I noticed that even now I found out that some postings in my blogs are being deleted by the system administrator. For sure, I am not the system administrator.
I tell you why. I am not a fully literate ICT guy. I only know how to write and post my articles. I only learn to interact with you and other surfers since about three months ago. That was after some friends reminded me that I should interect with you all. They were the ones who taught me how. Beyond that, I do not know anything. I don't even know how to correct my own comments to the extent there were time I have to make a fresh comment just to correct one silly spelling mistake. I think you did notice that don't you?

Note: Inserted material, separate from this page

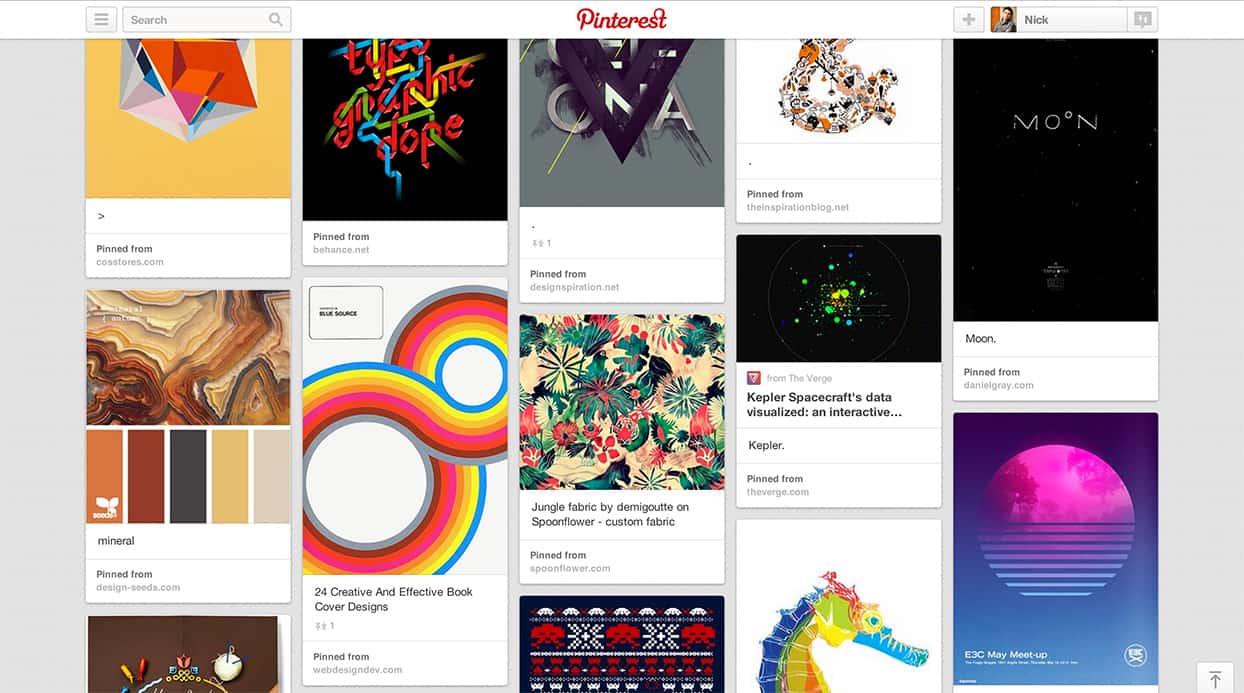This screenshot has height=693, width=1244.
Task: Click Nick's profile avatar picture
Action: (1003, 19)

So, Bung Mika, please accept this explanation. You don't want me to say DEMI ALLAH I don't do what you perceived me of doing - deleting your comments and changing your identity from MIKA to ANONYMOUS.
I know you were angry. I will feel the same if I am being treated like that. But, this is the problem we bloggers, may be bloggers like me only, are facing. There are elements out there who tampered with my own blogs. Yes, I will include this in my thesis about blogging in Malaysia. Thank you to you for highlighting this problem, though in an indirect manner.
About me and TDM. I just want to tell you that the market and gossips might have moulded your perception about me on TDM. For your records I have always admired TDM from my student days in 1969 until today. TDM knows that. I don't want to say more than this. Just enough for me to let you know that your perception is not true.
Sekian sahaja dari saya kali ini Bung Mika. If I can get a favour from you, please alert me when you encounter the same problems "related to cyber ethics in blogging" in the nearest future. This message too is meant for other regular visitors to all my blogs.